The elimination of teriflunomide from the circulation can be accelerated by administration of cholestyramine or activated charcoal, presumably by interrupting the reabsorption processes at the intestinal level. Teriflunomide concentrations measured during an 11-day procedure to accelerate teriflunomide elimination with either 8 g cholestyramine three times a day, 4 g cholestyramine three times a day or 50 g activated charcoal twice a day following cessation of teriflunomide treatment have shown that these regimens were effective in accelerating teriflunomide elimination, leading to more than 98% decrease in teriflunomide plasma concentrations, with cholestyramine being faster than charcoal. Following discontinuation of teriflunomide and the administration of cholestyramine 8 g three times a day, the plasma concentration of teriflunomide is reduced 52% at the end of day 1, 91% at the end of day 3, 99.2% at the end of day 7, and 99.9% at the completion of day 11. The choice between the 3 elimination procedures should depend on the patient’s tolerability. If cholestyramine 8 g three times a day is not well-tolerated, cholestyramine 4 g three times a day can be used. Alternatively, activated charcoal may also be used (the 11 days do not need to be consecutive unless there is a need to lower teriflunomide plasma concentration rapidly).

Linearity/non-linearity

Systemic exposure increases in a dose proportional manner after oral administration teriflunomide from 7 to 14 mg.
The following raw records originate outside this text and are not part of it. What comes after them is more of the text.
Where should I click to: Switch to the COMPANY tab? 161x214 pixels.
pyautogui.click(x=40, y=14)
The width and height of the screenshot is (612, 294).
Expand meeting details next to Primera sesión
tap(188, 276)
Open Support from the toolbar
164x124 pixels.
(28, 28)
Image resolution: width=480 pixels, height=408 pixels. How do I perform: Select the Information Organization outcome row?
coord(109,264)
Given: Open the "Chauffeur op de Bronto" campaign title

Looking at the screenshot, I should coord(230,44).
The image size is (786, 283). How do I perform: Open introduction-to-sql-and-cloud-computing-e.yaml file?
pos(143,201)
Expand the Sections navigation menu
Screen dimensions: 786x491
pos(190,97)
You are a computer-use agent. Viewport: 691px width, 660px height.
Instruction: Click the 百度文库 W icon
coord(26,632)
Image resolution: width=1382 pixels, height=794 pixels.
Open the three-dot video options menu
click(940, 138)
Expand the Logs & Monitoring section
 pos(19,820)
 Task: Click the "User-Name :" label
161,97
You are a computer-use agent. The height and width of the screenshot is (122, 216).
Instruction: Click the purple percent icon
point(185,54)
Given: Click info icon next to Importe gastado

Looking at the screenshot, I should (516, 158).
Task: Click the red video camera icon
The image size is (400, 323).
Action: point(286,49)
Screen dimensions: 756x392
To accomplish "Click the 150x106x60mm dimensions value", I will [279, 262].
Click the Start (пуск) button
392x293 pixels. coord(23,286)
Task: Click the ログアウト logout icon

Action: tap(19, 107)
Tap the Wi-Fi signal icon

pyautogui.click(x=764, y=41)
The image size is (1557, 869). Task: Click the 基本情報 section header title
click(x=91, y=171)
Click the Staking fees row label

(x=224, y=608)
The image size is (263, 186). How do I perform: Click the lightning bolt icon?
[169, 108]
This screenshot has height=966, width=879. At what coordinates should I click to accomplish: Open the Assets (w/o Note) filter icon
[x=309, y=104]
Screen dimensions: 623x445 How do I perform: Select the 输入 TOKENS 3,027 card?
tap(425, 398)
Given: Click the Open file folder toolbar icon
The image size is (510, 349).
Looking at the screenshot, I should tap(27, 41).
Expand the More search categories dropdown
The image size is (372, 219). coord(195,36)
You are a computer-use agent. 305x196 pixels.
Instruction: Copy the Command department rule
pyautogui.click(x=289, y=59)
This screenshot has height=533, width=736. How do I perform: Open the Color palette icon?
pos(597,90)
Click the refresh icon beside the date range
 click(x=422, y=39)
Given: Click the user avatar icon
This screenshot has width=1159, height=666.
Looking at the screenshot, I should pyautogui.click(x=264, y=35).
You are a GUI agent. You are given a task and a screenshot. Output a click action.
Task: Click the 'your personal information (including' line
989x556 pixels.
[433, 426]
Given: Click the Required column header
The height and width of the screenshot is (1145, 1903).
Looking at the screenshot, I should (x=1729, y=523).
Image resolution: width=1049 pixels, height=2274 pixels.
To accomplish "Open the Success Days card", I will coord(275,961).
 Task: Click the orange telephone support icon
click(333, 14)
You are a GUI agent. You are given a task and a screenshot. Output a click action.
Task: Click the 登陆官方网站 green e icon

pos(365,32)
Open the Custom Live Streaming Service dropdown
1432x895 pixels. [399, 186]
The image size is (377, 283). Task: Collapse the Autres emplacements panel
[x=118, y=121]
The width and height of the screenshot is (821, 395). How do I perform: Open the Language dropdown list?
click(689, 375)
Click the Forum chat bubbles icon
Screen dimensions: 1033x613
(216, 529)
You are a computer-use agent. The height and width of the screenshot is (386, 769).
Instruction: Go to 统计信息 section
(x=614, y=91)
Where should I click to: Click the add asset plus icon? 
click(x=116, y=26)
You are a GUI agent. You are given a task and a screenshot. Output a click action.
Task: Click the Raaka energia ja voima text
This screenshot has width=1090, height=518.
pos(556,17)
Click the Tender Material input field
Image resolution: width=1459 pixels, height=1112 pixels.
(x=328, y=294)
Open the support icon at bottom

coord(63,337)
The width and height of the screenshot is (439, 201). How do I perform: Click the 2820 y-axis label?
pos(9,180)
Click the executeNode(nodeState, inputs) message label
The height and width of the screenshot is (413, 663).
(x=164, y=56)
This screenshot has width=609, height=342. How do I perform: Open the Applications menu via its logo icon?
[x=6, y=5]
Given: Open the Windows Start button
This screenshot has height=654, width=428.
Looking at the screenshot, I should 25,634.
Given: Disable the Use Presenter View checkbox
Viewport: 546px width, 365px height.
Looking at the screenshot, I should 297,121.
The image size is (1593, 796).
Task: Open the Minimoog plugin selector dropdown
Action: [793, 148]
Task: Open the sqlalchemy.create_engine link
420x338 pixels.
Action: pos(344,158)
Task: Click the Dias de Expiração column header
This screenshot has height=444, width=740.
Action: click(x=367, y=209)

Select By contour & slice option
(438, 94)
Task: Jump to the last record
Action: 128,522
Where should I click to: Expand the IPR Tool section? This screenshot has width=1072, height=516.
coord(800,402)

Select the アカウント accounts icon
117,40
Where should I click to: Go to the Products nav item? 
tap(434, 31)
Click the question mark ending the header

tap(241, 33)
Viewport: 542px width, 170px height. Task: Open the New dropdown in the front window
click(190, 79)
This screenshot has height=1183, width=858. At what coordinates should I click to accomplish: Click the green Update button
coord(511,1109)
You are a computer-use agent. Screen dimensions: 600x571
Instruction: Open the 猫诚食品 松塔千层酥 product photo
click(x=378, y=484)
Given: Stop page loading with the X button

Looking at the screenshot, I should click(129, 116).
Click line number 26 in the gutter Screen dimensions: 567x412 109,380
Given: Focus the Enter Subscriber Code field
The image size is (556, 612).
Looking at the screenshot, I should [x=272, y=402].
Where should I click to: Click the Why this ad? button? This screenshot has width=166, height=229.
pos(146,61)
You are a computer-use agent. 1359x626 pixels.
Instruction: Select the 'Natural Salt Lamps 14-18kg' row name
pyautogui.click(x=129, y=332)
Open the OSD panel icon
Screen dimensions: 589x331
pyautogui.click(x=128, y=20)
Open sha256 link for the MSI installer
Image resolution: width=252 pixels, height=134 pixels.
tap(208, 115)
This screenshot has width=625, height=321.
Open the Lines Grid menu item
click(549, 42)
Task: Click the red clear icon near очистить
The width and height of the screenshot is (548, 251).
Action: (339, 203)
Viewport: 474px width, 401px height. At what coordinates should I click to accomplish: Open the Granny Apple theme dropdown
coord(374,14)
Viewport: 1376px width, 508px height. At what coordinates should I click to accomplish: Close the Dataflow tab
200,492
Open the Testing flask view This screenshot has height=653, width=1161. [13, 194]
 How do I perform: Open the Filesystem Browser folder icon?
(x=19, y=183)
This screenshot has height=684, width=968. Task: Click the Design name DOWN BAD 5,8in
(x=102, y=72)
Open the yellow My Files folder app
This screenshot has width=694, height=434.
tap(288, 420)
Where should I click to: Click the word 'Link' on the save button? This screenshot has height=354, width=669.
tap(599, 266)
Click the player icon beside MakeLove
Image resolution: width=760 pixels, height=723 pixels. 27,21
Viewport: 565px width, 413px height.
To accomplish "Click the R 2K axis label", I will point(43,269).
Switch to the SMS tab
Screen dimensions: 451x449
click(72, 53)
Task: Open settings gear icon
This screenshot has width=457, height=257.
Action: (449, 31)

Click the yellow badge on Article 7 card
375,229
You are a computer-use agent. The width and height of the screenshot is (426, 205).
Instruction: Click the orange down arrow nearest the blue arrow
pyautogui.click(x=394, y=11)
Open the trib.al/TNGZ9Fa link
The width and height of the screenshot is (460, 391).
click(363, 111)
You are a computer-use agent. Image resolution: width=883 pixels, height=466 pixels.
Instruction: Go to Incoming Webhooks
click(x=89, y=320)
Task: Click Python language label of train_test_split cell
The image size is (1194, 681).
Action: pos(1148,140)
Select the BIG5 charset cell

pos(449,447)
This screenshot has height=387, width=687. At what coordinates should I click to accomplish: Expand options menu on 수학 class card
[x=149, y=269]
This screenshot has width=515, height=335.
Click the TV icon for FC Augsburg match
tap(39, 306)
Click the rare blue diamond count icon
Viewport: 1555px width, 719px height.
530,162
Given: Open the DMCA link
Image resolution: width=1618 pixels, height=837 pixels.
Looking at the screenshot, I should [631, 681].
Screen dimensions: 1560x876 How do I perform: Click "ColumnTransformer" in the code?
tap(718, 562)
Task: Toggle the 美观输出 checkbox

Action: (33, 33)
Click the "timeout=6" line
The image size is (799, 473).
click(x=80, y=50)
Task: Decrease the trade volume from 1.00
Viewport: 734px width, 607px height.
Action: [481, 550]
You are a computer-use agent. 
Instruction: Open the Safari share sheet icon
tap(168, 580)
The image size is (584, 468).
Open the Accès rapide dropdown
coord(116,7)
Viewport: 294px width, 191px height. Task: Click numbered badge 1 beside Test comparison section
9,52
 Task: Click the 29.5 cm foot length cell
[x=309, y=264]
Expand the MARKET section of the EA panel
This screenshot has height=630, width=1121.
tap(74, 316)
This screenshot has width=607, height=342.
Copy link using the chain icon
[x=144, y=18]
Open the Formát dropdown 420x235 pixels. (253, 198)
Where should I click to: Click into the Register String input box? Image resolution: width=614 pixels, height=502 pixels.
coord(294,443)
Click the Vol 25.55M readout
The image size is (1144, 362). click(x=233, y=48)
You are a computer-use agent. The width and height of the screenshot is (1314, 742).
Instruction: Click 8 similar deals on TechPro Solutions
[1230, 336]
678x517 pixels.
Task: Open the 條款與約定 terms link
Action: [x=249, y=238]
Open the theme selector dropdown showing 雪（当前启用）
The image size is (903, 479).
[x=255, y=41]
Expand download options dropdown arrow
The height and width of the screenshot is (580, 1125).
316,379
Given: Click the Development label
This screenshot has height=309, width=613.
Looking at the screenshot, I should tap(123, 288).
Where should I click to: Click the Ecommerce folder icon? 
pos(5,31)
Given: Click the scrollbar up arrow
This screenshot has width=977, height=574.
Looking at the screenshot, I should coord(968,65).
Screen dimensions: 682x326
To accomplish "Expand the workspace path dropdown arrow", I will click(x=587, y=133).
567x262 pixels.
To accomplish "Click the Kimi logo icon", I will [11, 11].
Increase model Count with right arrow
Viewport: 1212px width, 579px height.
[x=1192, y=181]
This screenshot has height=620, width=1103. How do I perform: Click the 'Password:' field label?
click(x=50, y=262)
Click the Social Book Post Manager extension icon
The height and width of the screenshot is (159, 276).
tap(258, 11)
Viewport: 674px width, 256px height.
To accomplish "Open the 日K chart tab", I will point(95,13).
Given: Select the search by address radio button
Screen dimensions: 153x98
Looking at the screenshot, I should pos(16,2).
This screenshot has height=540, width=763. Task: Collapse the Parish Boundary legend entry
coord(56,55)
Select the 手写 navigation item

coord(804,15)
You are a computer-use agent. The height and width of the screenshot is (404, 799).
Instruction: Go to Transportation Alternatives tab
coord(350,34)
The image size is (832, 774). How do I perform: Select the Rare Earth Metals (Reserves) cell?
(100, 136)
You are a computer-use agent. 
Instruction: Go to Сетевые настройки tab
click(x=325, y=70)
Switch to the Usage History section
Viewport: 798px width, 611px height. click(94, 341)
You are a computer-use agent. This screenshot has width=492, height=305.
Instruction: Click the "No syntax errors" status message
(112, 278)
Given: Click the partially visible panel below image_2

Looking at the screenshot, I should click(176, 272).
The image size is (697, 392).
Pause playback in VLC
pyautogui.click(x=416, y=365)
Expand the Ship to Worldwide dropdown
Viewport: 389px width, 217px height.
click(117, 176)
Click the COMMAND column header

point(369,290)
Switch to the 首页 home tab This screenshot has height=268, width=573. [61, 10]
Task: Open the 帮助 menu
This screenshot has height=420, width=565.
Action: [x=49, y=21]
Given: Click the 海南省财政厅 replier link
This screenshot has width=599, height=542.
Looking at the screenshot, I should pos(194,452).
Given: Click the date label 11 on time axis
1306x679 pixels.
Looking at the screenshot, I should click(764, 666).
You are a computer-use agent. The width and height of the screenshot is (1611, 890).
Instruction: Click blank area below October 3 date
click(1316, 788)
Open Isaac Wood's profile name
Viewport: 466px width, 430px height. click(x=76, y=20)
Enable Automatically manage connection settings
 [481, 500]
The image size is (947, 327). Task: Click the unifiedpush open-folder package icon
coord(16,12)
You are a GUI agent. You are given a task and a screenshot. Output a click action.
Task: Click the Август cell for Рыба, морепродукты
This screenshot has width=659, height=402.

Characteristics in specific groups of patients

Gender, Elderly, Paediatric patients

Several sources of intrinsic variability were identified in healthy subjects and MS patients based on the PopPK analysis: age, body weight, gender, race, and albumin and bilirubin levels. Nevertheless, their impact remains limited (≤31%).

Hepatic impairment

Mild and moderate hepatic impairment had no impact on the pharmacokinetic of teriflunomide. Therefore no dose adjustment is anticipated in mild and moderate hepatic-impaired patients. However, teriflunomide is contraindicated in patients with severe hepatic impairment.

Renal impairment

Severe renal impairment had no impact on the pharmacokinetic of teriflunomide. Therefore no dose adjustment is anticipated in mild, moderate and severe renal-impaired patients.

Preclinical safety data

Repeated oral administration of teriflunomide to mice, rats and dogs for up to 3, 6, and 12 months, respectively, revealed that the major targets of toxicity were the bone marrow, lymphoid organs, oral cavity/ gastro intestinal tract, reproductive organs, and pancreas. Evidence of an oxidative effect on red blood cells was also observed. Anemia, decreased platelet counts and effects on the immune system, including leukopenia, lymphopenia and secondary infections, were related to the effects on the bone marrow and/or lymphoid organs. The majority of effects reflect the basic mode of action of the compound (inhibition of dividing cells). Animals are more sensitive to the pharmacology, and therefore toxicity, of teriflunomide than humans. As a result, toxicity in animals was found at exposures equivalent or below human therapeutic levels.

Teriflunomide was not mutagenic in vitro or clastogenic in vivo. Clastogenicity observed in vitro was considered to be an indirect effect related to nucleotide pool imbalance resulting from the pharmacology of DHO-DH inhibition. The minor metabolite TFMA (4-trifluoromethylaniline) caused mutagenicity and clastogenicity in vitro but not in vivo.

No evidence of carcinogenicity was observed in rats and mice.

Fertility was unaffected in rats despite adverse effects of teriflunomide on male reproductive organs, including reduced sperm count. There were no external malformations in the offspring of male rats administered teriflunomide prior to mating with untreated female rats. Teriflunomide was embryotoxic and teratogenic in rats and rabbits at doses in the human therapeutic range. Adverse effects on the offspring were also seen when teriflunomide was administered to pregnant rats during gestation and lactation. The risk of male-mediated embryo-fetal toxicity through teriflunomide treatment is considered low. The estimated female plasma exposure via the semen of a treated patient is expected to be 100 times lower than the plasma exposure after 14 mg of oral teriflunomide.